Repeat the rows below verbatim, from the start through the line containing "pyautogui.click(x=183, y=149)". Leave the pictures out.

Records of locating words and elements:

⁂

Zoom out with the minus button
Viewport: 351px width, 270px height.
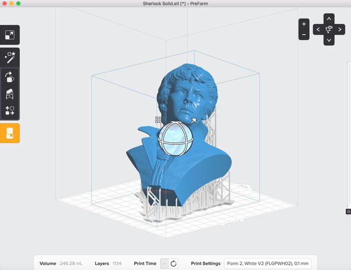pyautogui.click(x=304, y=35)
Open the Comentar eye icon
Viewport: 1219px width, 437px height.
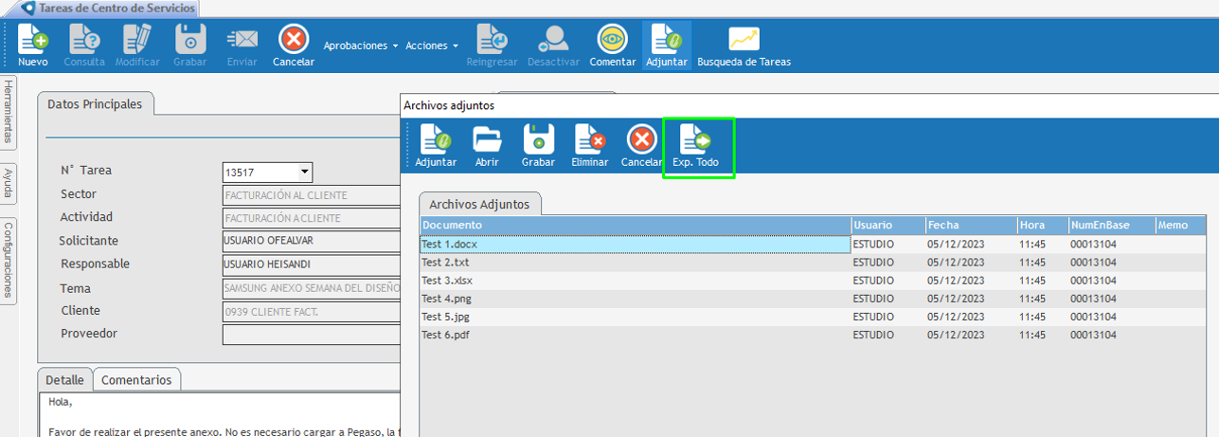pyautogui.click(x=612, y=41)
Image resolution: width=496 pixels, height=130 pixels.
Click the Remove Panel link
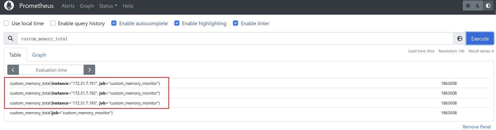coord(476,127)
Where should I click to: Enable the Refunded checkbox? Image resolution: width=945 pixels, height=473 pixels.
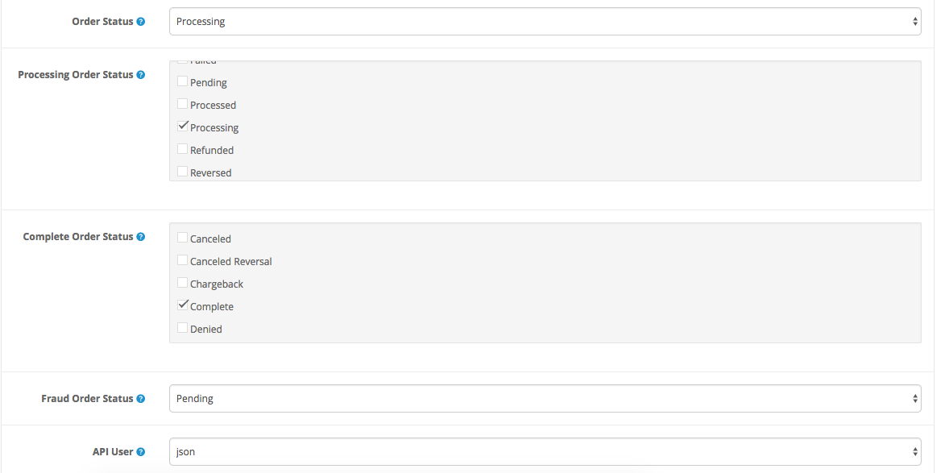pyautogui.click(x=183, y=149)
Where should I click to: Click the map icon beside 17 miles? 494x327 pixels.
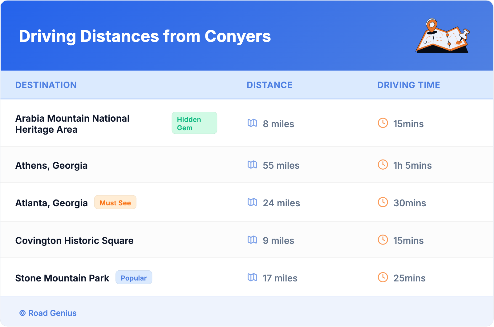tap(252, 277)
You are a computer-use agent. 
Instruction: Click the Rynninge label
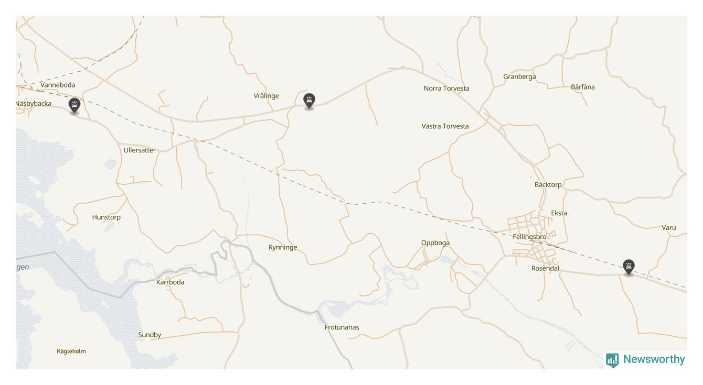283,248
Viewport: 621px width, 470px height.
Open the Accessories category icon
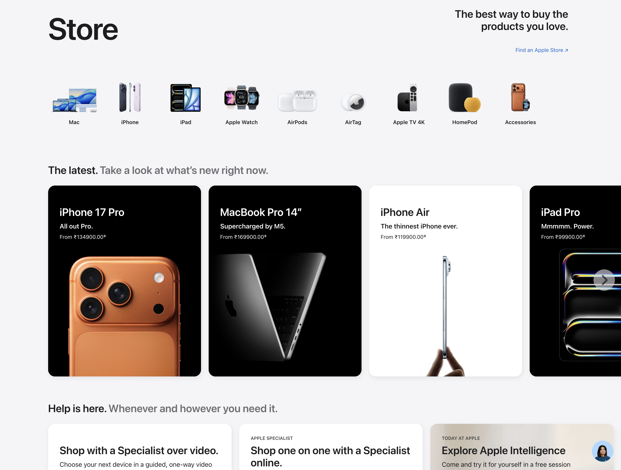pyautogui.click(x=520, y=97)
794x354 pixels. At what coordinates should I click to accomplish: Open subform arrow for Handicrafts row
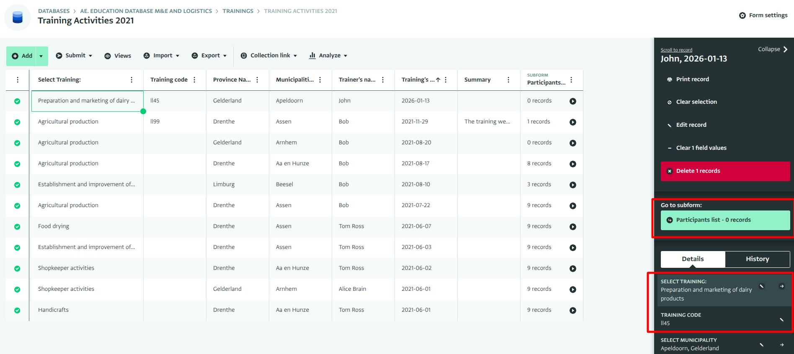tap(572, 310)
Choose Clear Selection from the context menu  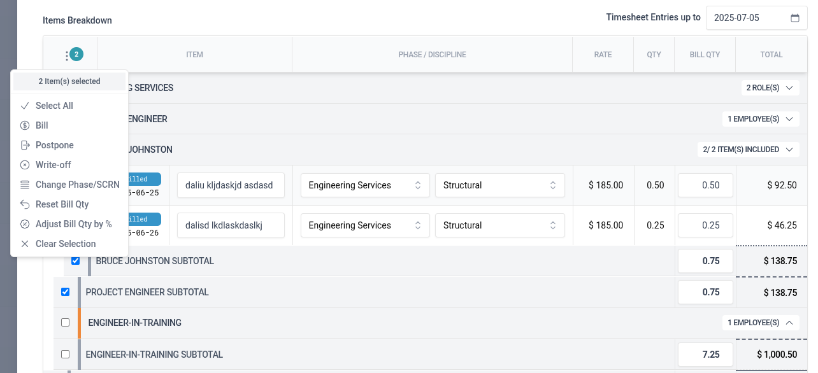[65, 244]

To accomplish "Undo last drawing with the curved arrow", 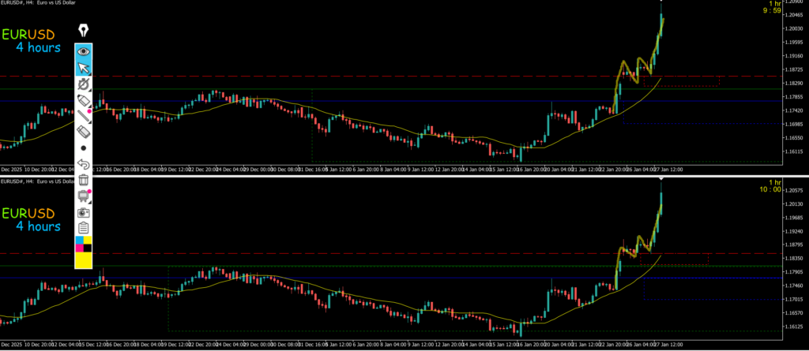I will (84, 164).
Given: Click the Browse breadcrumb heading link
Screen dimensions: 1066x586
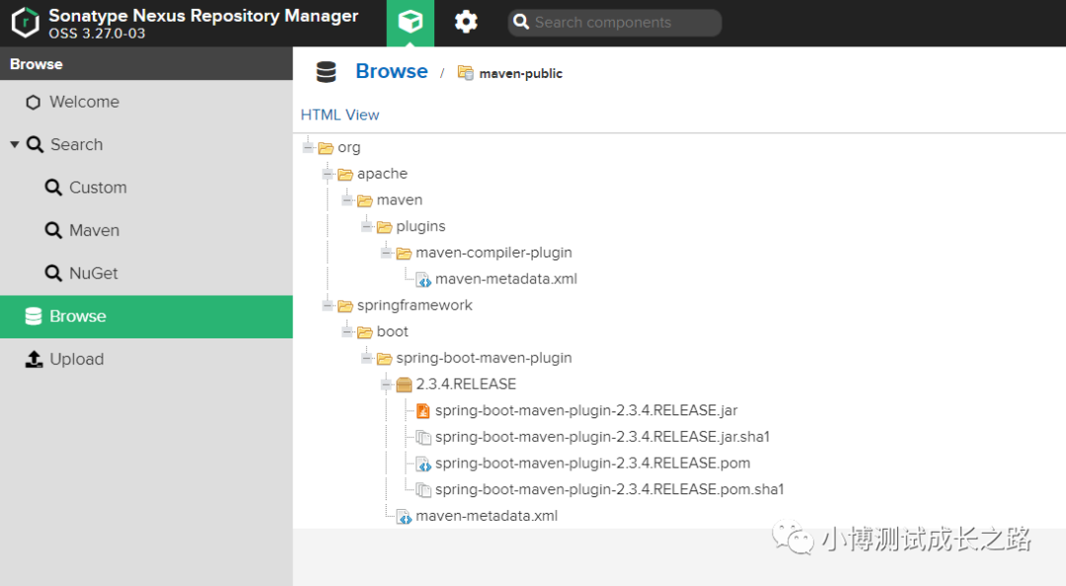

⁂

• EXERCISE OUTPUT:
Zoom out with the minus button
Viewport: 351px width, 270px height.
pyautogui.click(x=304, y=35)
Open the Comentar eye icon
Viewport: 1219px width, 437px height.
pyautogui.click(x=612, y=41)
Image resolution: width=496 pixels, height=130 pixels.
Click the Remove Panel link
coord(476,127)
Where should I click to: Enable the Refunded checkbox? Image resolution: width=945 pixels, height=473 pixels.
pyautogui.click(x=183, y=149)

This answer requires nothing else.